Hugo Jacobus Marie (of Maria) Brouwer (The Hague, 24 April 1913 – Groningen, 19 August 1986) was a Dutch painter, mosaic artist, glass artist and sculptor.

== Life and work ==
Brouwer studied at the art academies Munich, Berlin and The Hague. He was a versatile artist who has produced monumental works for churches and secular buildings, but sometimes smaller works.

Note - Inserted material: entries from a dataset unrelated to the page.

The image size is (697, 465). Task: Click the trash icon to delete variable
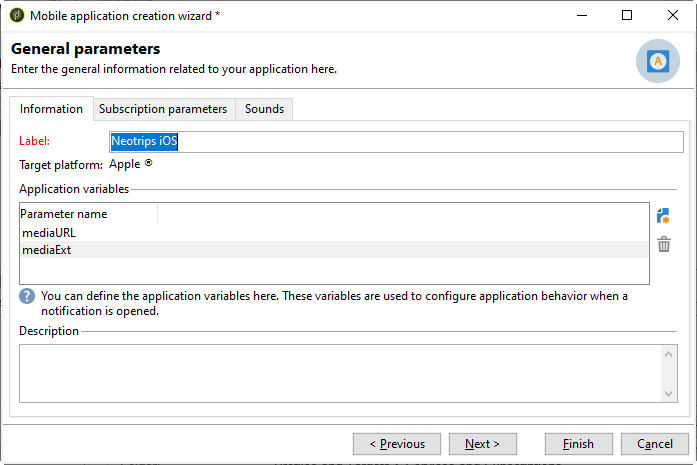click(x=663, y=244)
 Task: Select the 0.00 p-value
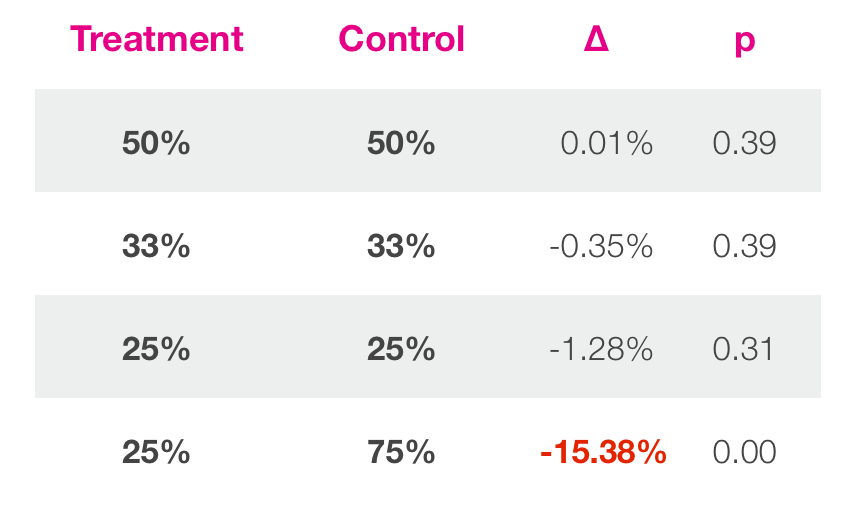744,452
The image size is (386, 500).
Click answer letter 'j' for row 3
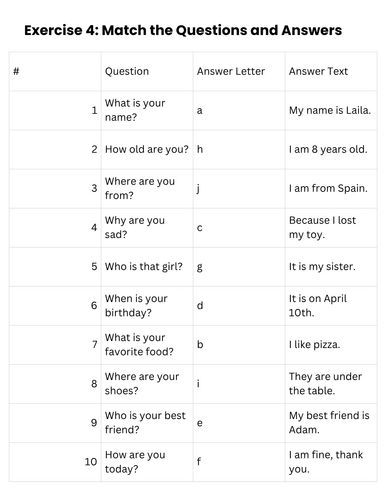[x=198, y=189]
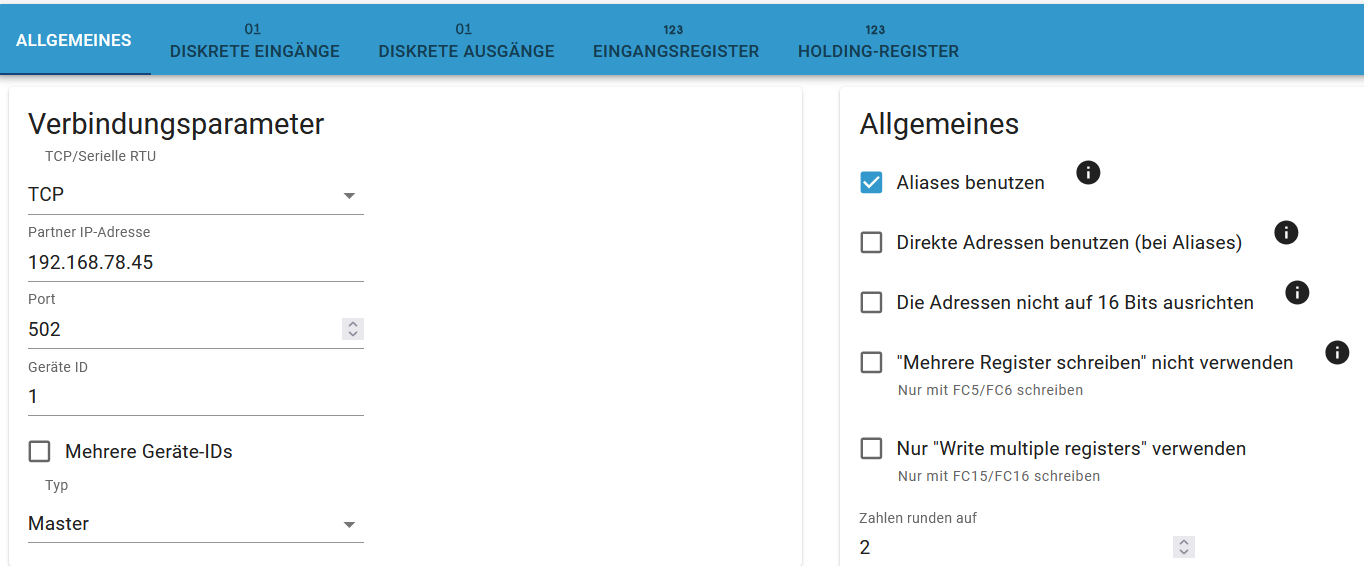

Work of Brouwer is taken into the collection of the Kempenland Museum in Eindhoven. Brouwer has inspired several later artists, including Leo Achterbergh and Antoon van Bakel. He lived and worked in Nuenen. In the vicinity of this place are many of his works present.

== Some works ==
- Stained-glass windows in the City Hall to Nuenen designed in 1950, and presented to the population of Nuenen by the post World War II returnees came back from Germany, as thanks for the hospitality they receive.
- The mural in the dining-room of the Van Maerlant College in Eindhoven, 1953.
- Statue of Saint Joseph with Christ Child, above the entrance portal of the Franciscan Monastery on the Poeijersstraat in Eindhoven, 1956.
- Crucifix in the hamlet board at Nuenen, posted on Good Friday, 1958.
- A triptych in St. Andrew Church in Nuenen in 1964. After the demolition of the church in 2007 it was transferred to the church of Odiliapeel.
- Mosaic in the sanctuary of the church Immaculate Heart of Mary in the district Molenveld Weert in 1965. It is 255 m 2 possibly the largest mosaic of the Netherlands, donated by industrialist H. Smeets Weert. The artwork shows scenes that symbolize the Redemption.
- Stained glass windows in the chapel several of St. Servatius (Psychiatric Centre) Venray.